Il tema del taglio IRPEF è tornato sotto i riflettori: il Governo discute nuove misure per alleggerire il peso fiscale sul ceto medio, ma quali sono le reali novità in arrivo e cosa prevede la delega fiscale?
Le novità 2025: meno scaglioni, più risparmi?
Da quest’anno l’IRPEF si semplifica: gli scaglioni passano da quattro a tre, con aliquote del 23% fino a 28.000 euro, 35% fino a 50.000 euro e 43% oltre questa soglia. Un taglio che favorisce soprattutto chi ha redditi medio-bassi, ma che non basta a risolvere tutte le criticità.
Tra le ipotesi più discusse c’è la riduzione della seconda aliquota dal 35% al 33% e l’estensione dello scaglione intermedio fino a 60.000 euro. L’obiettivo?
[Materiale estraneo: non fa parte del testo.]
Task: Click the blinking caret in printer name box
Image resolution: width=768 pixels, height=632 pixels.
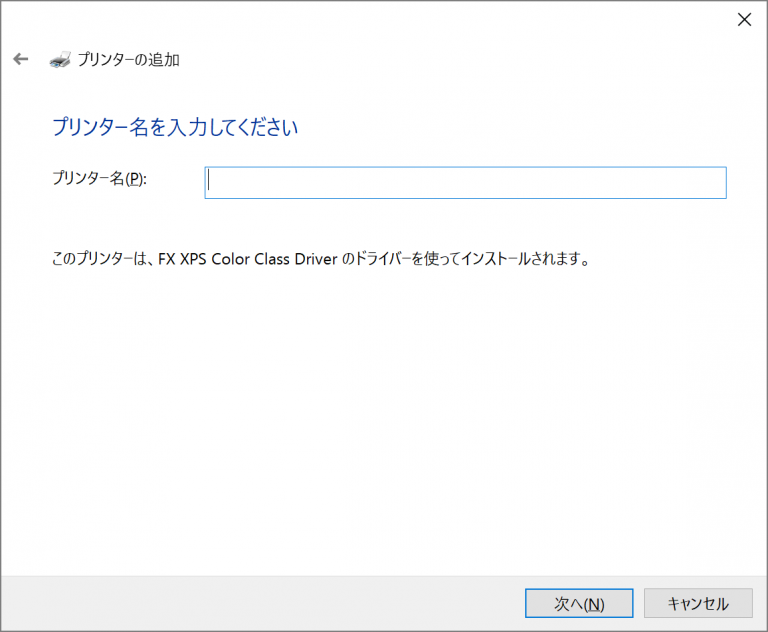Action: [209, 182]

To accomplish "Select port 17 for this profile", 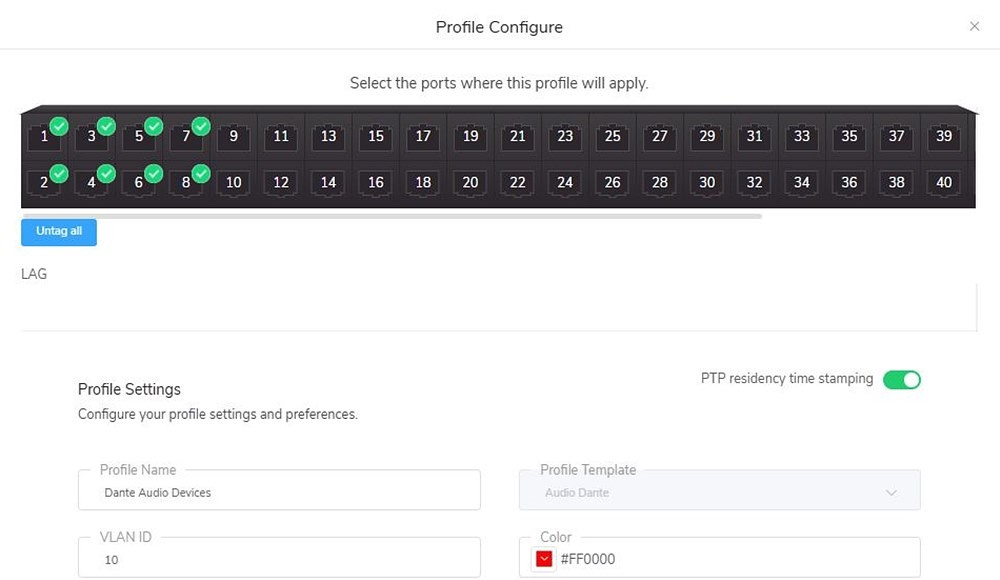I will [423, 136].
Dare più respiro a lavoratori dipendenti, famiglie e piccole imprese, sostenendo il potere d’acquisto e i consumi.
La delega fiscale: la rotta della riforma
La delega fiscale già approvata dal Parlamento fissa i principi per la riforma: meno aliquote, più equità, equiparazione della no tax area tra lavoratori e pensionati, e una revisione di deduzioni e detrazioni per aiutare chi ha redditi medio-bassi.
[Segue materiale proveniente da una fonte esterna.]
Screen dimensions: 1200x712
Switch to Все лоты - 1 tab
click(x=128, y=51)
Il vero nodo resta la copertura finanziaria: senza fondi certi, ogni taglio rischia di restare solo sulla carta. Per ora, il governo punta a interventi graduali, in attesa di una riforma strutturale.
Il taglio IRPEF è un tema molto attuale e una sfida per il futuro fiscale dell’Italia. Semplificare il sistema e ridurre la pressione su chi lavora e produce è possibile, ma servono scelte coraggiose e risorse concrete. Seguiremo insieme gli sviluppi!